■ REQUIRED ACTION ■
All of the data below must be repeated exactly.

■ ENTRIES SHOWN ■
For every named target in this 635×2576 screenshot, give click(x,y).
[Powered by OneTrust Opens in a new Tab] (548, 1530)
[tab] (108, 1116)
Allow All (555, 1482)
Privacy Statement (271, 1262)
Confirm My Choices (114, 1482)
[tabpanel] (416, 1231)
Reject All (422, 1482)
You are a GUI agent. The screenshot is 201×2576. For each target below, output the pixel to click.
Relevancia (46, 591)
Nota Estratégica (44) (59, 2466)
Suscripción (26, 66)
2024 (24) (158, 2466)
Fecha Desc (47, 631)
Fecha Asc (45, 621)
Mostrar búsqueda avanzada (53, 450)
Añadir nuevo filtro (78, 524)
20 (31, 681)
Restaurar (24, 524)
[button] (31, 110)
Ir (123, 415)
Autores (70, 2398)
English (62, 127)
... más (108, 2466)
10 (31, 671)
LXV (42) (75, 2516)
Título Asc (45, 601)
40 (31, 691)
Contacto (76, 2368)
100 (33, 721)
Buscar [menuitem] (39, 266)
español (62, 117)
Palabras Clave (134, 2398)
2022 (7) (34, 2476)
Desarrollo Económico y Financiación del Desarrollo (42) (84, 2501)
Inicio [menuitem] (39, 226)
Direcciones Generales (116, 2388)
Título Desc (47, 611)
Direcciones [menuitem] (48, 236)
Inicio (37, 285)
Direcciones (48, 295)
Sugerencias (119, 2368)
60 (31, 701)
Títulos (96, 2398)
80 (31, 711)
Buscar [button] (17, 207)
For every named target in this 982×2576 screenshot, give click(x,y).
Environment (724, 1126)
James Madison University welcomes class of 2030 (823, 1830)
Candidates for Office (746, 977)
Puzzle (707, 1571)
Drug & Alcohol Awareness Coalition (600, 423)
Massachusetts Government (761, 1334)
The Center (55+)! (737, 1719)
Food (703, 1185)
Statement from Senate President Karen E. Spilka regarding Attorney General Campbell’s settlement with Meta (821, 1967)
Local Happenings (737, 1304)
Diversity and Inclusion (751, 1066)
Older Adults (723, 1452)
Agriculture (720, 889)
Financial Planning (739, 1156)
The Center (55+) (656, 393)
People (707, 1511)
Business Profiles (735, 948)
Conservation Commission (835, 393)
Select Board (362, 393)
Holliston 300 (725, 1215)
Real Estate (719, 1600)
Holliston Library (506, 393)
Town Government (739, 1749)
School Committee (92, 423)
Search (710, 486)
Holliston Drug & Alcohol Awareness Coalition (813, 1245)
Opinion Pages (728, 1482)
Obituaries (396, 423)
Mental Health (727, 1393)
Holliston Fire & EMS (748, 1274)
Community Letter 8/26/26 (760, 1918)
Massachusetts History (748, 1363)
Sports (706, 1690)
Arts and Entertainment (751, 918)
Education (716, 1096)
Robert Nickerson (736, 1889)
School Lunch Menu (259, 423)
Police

■ RESULT FOR THIS TASK ■
For every named target in this 635×2576 screenshot, give click(x,y).
[Powered by OneTrust Opens in a new Tab] (548, 1530)
[tab] (108, 1116)
Allow All (555, 1482)
Privacy Statement (271, 1262)
Confirm My Choices (114, 1482)
[tabpanel] (416, 1231)
Reject All (422, 1482)
You are a GUI agent. The screenshot is 201×2576. For each target below, output the pixel to click.
Relevancia (46, 591)
Nota Estratégica (44) (59, 2466)
Suscripción (26, 66)
2024 (24) (158, 2466)
Fecha Desc (47, 631)
Fecha Asc (45, 621)
Mostrar búsqueda avanzada (53, 450)
Añadir nuevo filtro (78, 524)
20 (31, 681)
Restaurar (24, 524)
[button] (31, 110)
Ir (123, 415)
Autores (70, 2398)
English (62, 127)
... más (108, 2466)
10 (31, 671)
LXV (42) (75, 2516)
Título Asc (45, 601)
40 (31, 691)
Contacto (76, 2368)
100 (33, 721)
Buscar [menuitem] (39, 266)
español (62, 117)
Palabras Clave (134, 2398)
2022 (7) (34, 2476)
Desarrollo Económico y Financiación del Desarrollo (42) (84, 2501)
Inicio [menuitem] (39, 226)
Direcciones Generales (116, 2388)
Título Desc (47, 611)
Direcciones [menuitem] (48, 236)
Inicio (37, 285)
Direcciones (48, 295)
Sugerencias (119, 2368)
60 (31, 701)
Títulos (96, 2398)
80 (31, 711)
Buscar [button] (17, 207)
For every named target in this 982×2576 screenshot, give click(x,y).
Environment (724, 1126)
James Madison University welcomes class of 2030 (823, 1830)
Candidates for Office (746, 977)
Puzzle (707, 1571)
Drug & Alcohol Awareness Coalition (600, 423)
Massachusetts Government (761, 1334)
The Center (55+)! (737, 1719)
Food (703, 1185)
Statement from Senate President Karen E. Spilka regarding Attorney General Campbell’s settlement with Meta (821, 1967)
Local Happenings (737, 1304)
Diversity and Inclusion (751, 1066)
Older Adults (723, 1452)
Agriculture (720, 889)
Financial Planning (739, 1156)
The Center (55+) (656, 393)
People (707, 1511)
Business Profiles (735, 948)
Conservation Commission (835, 393)
Select Board (362, 393)
Holliston 300 (725, 1215)
Real Estate (719, 1600)
Holliston Library (506, 393)
Town Government (739, 1749)
School Committee (92, 423)
Search (710, 486)
Holliston Drug & Alcohol Awareness Coalition (813, 1245)
Opinion Pages (728, 1482)
Obituaries (396, 423)
Mental Health (727, 1393)
Holliston Fire & EMS (748, 1274)
Community Letter 8/26/26 (760, 1918)
Massachusetts History (748, 1363)
Sports (706, 1690)
Arts and Entertainment (751, 918)
Education (716, 1096)
Robert Nickerson (736, 1889)
School Lunch Menu (259, 423)
Police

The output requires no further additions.